Selain Desa Dencarik, sejumlah desa lainnya seperti Desa Banjar dan Desa Kalianget di Kecamatan Seririt, ikut terdampak.
Musibah banjir bandang di Desa Dencarik, diduga muara dari sejumlah musibah yang terjadi di wilayah hulu.
Pada Selasa (23/1) malam lalu, serangkaian musibah terjadi di wilayah Kecamatan Banjar, terutama di desa-desa pada bagian hulu.
Musibah diawali di Desa Munduk. Sebuah bukit mendadak longsor dan menerjang jalan. Akibatnya ruas jalan Bedugul-Seririt tak bisa dilintasi karena tertutup material berupa batu.
Selain itu salah satu bagian ruas jalan juga ambrol hingga separonya. Selain di Desa Munduk, ruas jalan Desa Pedawa-Banjar Dinas Asah Gobleg juga tergerus longsor. Kini jalan tersebut tak bisa dilalui kendaraan roda empat.
Nah material-material longsor itu diduga kuat mengalir ke arah hilir hingga memicu banjir bandang. Akibatnya beberapa desa ikut terdampak.
Mulai dari Desa Pedawa, Desa Tirtasari, Desa Dencarik, dan Desa Banjar di Kecamatan Banjar. Serta Desa Bestala dan Desa Kalianget di Kecamatan Seririt.
Kondisi kerusakan terparah ada di Desa Dencarik. Setidaknya ada 250 rumah yang terendam lumpur. Ratusan rumah itu tersebar di tiga wilayah, yakni Banjar Dinas Baingin, Banjar Dinas Corot, dan Banjar Dinas Bajangan.
Itu belum termasuk kerusakan lahan pertanian yang dipastikan gagal panen. Ratusan rumah dan lahan pertanian itu ada di tepi Tukad Tampekan.
Sedangkan di Desa Banjar, sejumlah rumah warga juga terdampak banjir bandang. Rumah-rumah itu berada di Banjar Dinas Ambengan dan Banjar Dinas Sekar.
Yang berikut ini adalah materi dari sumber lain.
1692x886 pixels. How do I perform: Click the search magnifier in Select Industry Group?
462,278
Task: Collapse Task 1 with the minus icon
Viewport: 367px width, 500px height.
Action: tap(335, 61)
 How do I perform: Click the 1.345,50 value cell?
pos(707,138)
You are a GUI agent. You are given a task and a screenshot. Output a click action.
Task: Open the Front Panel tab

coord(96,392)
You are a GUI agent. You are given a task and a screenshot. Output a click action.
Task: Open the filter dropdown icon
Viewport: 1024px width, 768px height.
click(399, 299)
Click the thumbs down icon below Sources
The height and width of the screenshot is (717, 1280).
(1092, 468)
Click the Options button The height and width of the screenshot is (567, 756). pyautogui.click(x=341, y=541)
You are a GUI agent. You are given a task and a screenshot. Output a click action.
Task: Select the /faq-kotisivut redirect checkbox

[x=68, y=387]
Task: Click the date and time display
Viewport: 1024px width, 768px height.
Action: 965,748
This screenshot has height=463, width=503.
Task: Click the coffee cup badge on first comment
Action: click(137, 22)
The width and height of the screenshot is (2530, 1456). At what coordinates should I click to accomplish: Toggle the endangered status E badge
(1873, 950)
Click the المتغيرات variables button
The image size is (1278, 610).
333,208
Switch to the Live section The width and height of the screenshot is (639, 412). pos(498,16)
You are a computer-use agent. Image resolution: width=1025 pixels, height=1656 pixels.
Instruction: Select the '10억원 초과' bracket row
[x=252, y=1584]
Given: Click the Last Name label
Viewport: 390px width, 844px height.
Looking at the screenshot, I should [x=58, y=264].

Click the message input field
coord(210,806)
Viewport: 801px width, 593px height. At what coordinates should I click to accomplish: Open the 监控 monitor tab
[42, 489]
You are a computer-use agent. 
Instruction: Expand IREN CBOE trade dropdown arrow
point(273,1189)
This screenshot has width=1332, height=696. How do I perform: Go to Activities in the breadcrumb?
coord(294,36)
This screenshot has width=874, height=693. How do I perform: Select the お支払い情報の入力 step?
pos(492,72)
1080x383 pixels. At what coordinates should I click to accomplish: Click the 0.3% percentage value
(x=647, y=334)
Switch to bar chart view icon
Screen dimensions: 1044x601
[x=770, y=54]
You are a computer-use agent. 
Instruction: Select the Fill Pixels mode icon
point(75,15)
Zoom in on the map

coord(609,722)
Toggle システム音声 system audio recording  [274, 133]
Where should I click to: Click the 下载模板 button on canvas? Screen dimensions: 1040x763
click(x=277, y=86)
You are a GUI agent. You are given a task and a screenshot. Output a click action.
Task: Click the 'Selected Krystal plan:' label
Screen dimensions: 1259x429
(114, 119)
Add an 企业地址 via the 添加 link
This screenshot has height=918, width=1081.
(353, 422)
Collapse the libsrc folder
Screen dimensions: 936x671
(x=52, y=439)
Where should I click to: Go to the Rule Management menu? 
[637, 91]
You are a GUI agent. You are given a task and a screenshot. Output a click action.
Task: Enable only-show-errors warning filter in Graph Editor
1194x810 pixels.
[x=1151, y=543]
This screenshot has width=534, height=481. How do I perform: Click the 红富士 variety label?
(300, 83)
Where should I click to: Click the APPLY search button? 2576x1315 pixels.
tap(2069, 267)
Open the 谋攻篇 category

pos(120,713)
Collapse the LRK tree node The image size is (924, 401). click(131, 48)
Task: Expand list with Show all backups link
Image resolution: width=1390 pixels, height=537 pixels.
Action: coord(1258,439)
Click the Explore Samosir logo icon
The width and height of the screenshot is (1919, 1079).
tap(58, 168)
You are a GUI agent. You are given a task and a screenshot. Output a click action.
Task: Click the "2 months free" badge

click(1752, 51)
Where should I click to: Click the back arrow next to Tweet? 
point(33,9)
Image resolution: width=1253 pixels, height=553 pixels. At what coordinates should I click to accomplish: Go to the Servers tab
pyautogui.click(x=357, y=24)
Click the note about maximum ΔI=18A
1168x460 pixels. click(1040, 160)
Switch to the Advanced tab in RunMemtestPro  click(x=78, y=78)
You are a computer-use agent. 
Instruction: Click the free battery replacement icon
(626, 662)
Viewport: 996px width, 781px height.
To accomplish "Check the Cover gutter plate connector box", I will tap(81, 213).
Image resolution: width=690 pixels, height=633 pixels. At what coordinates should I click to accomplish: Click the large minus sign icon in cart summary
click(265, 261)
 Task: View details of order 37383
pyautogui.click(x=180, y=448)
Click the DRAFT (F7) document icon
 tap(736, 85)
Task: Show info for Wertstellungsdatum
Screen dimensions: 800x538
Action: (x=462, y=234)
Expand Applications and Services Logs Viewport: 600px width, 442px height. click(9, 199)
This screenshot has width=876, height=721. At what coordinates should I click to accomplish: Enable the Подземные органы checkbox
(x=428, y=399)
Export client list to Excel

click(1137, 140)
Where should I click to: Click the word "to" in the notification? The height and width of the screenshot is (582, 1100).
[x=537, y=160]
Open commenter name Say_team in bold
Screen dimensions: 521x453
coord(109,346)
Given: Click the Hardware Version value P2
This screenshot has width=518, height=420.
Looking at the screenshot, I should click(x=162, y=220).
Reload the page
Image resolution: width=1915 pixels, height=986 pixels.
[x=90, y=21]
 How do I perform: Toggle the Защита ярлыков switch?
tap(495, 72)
Hingga sore kemarin, belum ada kepastian berapa banyak rumah warga di Desa Banjar yang terdampak. Sedangkan di Desa Kalianget, Balai Banjar Dinas Alasarum terendam lumpur.
Wilayah yang terdampak di Desa Banjar dan Kalianget itu seluruhnya berada di tepi Tukad Mendaum.
Warga Banjar Dinas Corot, Desa Dencarik, Made Mara mengungkapkan, musibah banjir bandang itu terjadi sekitar pukul 23.00 malam.
Saat itu ia tengah berada di depan rumah memperhatikan ketinggian air Tukad Tampekan yang jaraknya hanya 20 meter dari rumahnya. Tiba-tiba air meluap dan langsung masuk ke rumah-rumah warga.
“Cepat sekali kejadiannya. Tidak sampai lima menit air dari sungai itu langsung masuk ke rumah dan tahu-tahu di halaman sudah setinggi lutut.
Seperti tsunami kejadiannya. Dari tahun 1991 saya tinggal di sini, baru sekarang saya kena kejadian begini.
Kemarin-kemarin, paling airnya hanya menggenang sampai ke jalan itu saja,” kata Mara saat ditemui di rumahnya kemarin.